Hi Daniel,

2009/4/30 Daniel Carrera <daniel.carr...@theingots.org>:
> Jeremy O'Donoghue wrote:
>> 2009/4/30 Daniel Carrera <daniel.carr...@theingots.org>:
>>> 1) First, a broad question: Why do you like wxHaskell?
[snip]
>> The company I work for has major issues with LGPL (we're flat out
>> forbidden to use anything LGPL, although GPL is OK in certain
>> circumstances), whereas wxWidgets (and hence wxHaskell) has a license
>> that unambiguously allows for closed source development.
>
> That's very interesting. This isn't an issue for me (my employer is
> happy with any FOSS license), but it's interesting anyways.

Flame war material on many lists, but it's my employer's rule (or
rather, my employer's lawyers' rule...), so I need to stick by it.
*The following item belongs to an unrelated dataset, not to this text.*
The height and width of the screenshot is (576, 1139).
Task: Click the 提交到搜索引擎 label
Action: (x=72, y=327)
>> I like that it is stable, has pretty much all of the features I need
>> in a GUI, is easy to distribute (i.e. roll up into an installer) and
>> looks good on all three major platforms.
>
> The "easy to distribute" part is interesting. Is there something that
> makes Qt or Gtk harder to distribute? Maybe it's the license...

Nothing to do with the license, and all about building an installer :-)
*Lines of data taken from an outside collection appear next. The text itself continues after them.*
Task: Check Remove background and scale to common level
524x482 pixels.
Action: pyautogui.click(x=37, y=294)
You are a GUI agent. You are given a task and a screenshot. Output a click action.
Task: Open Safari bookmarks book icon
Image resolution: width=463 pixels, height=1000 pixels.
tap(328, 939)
Depending on how you build wxWidgets / wxHaskell, you can have just a
single DLL to distribute along with your application (the default
build creates about 10 DLLs and uses dynamically linked C library, but
Microsoft has recently invented a whole new version of 'DLL hell' with
the use of Manifest library descriptions. I find it much simpler (i.e.
more or less guaranteed to work on any client machine) to build a
single DLL containing wxWidgets, C runtime and the wxC bindings (to
which wxHaskell talks via FFI).

Gtk+ is composed of a very large number of DLLs - it's not too hard to
package up, but I've run into problems in the past where more than one
Gtk+ application is installed on a machine and the 'other' Gtk+ DLL
appears earlier on the path than the correct version. None of this is
insurmountable, just tedious to track down and fix if it happens.

Worth mentioning that these packaging issues are pretty much confined
to Windows targets. Linux and Mac seem to be less problematic,
probably because libraries tend to live in a small number of locations
and shared libraries can coexist in multiple versions more readily.
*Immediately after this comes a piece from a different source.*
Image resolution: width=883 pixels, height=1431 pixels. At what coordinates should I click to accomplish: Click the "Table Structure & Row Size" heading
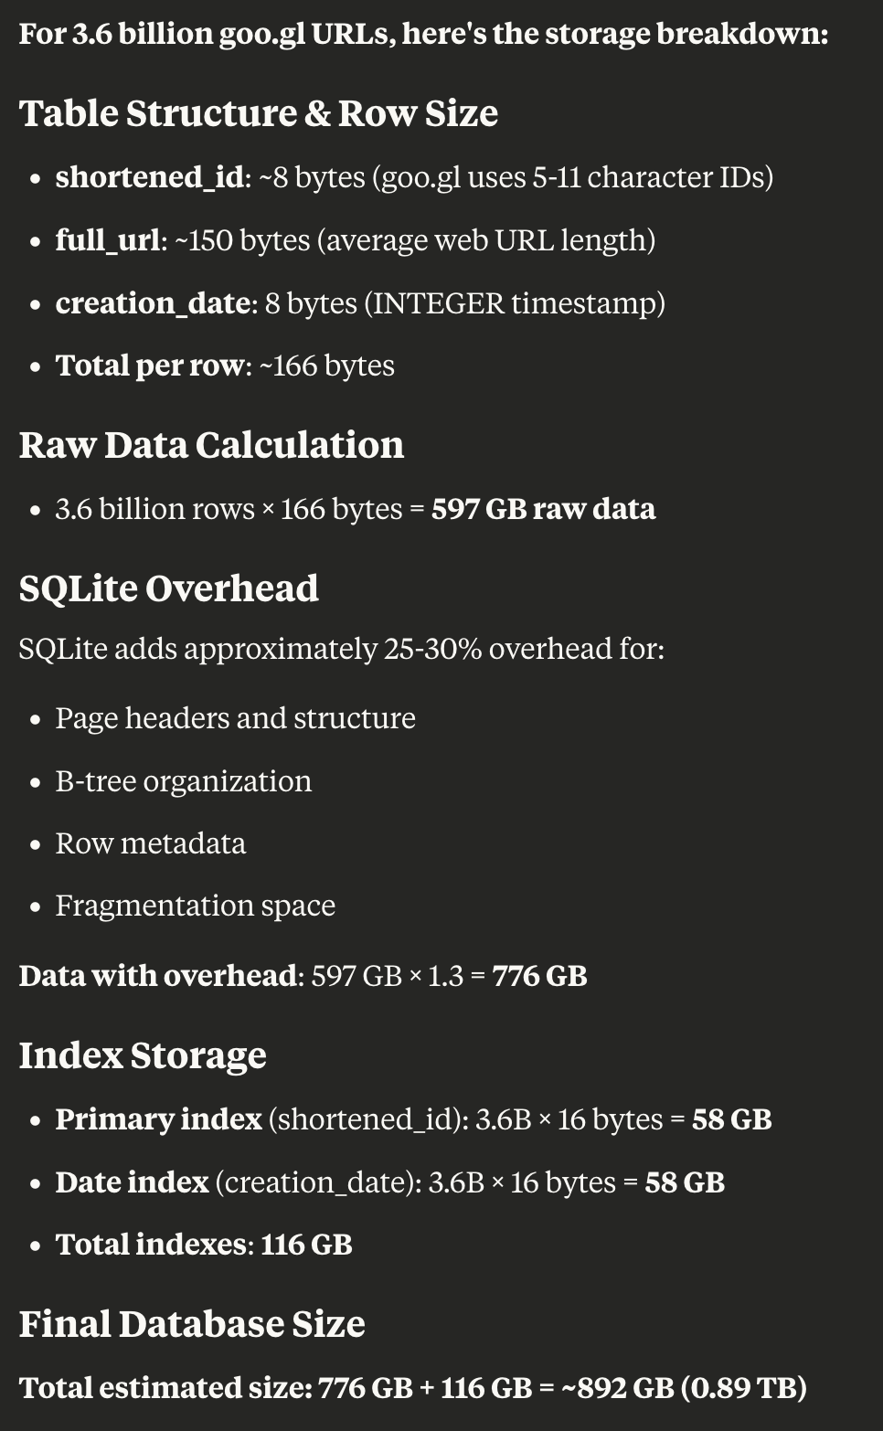click(x=259, y=114)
>>> 2) I've heard that wxWidgets doesn't work that well on Mac OS X, but
>>> looking at the screen shots, it looks very native to me. How is OS X
>>> support?

[snip]

>> but it is closer (out of the box) to OS X native look and
>> feel than either of Gtk+ or Qt IMHO.
>
> Qt too? That's interesting. I sort of assumed that Qt would be better on
> Mac, but I haven't checked. Later on I'll reboot into OS X and install a
> couple of Qt and Wx apps and see how they look.

Depends on how critical your users are. Qt and wx are probably fine
for all but the most demanding UI zealots. I think Qt has its own
(non-native) implementations of a few widgets on Mac, but they are
probably avoidable if you really must look native. The latest (native
Mac) versions of Gtk+ are getting considerably better, but still have
a way to go, and native Gtk+ is not really production ready on Mac as
yet, although Gtk2Hs has been demonstrated to work with it.